And for those that stumble into this thread looking for it, my version works on the following theory:
For a given Matrix NxM: (Note: This works on non-square arrays!)
Example:
N=5,M=3
[[1,2,3],[4,5,6],[7,8,9],[10,11,12],[13,14,15]]
Or:
[
[1,2,3],
[4,5,6],
[7,8,9],
[10,11,12],
[13,14,15]
]
A clockwise shift represents rotation such that the elements of a given column X should at the end be the elements of row X, with the order of elements being reversed.
IE, the rotation of the above matrix should be the 3x5:
[
[13,10,7,4,1],
[14,11,8,5,2],
[15,12,9,6,3]
]
It is observed that if the elements of the matrix are laid out as a single dimensional array in ascending order across the rows of the matrix:
[1,2,3,4,5,6,7,8,9,10,11,12,13,14,15]
that the elements corresponding to a given row of the resultant matrix must be kM distance from the other elements of that row, with k being an integer;
[1,2,3,4,5,6,7,8,9,10,11,12,13,14,15]
(The distance between any two numbers with the same coloring is M)
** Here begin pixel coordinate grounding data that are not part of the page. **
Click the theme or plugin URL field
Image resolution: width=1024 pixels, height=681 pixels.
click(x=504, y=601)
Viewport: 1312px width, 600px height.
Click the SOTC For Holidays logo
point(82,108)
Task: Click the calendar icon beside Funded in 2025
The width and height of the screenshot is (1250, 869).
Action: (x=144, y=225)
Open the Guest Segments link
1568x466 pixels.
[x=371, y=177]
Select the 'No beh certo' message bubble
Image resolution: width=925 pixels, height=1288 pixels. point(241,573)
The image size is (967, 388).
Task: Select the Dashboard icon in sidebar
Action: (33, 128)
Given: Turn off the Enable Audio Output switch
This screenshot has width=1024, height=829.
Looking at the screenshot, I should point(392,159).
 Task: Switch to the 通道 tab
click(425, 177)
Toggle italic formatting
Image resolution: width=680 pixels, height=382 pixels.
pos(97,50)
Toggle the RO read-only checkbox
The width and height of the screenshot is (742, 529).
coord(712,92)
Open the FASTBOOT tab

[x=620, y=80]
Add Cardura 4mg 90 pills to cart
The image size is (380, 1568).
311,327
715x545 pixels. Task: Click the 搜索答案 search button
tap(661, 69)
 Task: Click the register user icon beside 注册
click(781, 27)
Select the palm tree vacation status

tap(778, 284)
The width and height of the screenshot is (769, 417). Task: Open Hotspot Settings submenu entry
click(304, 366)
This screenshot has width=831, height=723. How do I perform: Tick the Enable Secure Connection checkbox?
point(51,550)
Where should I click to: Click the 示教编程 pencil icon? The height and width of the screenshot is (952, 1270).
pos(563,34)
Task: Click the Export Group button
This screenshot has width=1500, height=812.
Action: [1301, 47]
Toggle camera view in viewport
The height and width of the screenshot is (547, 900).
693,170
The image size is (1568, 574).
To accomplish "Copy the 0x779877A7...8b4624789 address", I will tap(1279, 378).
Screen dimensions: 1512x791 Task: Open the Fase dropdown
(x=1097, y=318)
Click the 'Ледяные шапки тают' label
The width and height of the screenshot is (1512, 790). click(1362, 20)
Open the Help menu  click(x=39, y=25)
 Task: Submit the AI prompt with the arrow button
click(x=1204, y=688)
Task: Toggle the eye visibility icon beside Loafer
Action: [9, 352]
in this way, the resulting matrix can be formed by taking groupings of values with indices kM+o, with o being from 0 to N-1, and k being from 0 to array.length/M. These groupings must be reversed to provide the correct ordering of elements.
So,
function rotateMatrix(matrix) {
var theta = matrix.reduce((omega,alpha) => omega.concat(alpha));
var delta = [];
for(x = 0; x < matrix[0].length; x++) {
i = x;
delta[x] = [];
while(i < theta.length) {
delta[x].push(theta[i]);
i += matrix[0].length;
}
delta[x].reverse();
}
return delta;
}

(to rotate counterclockwise, run the X loop in reverse, set i to matrix[0].length-1-x instead of x, and do not reverse the results.)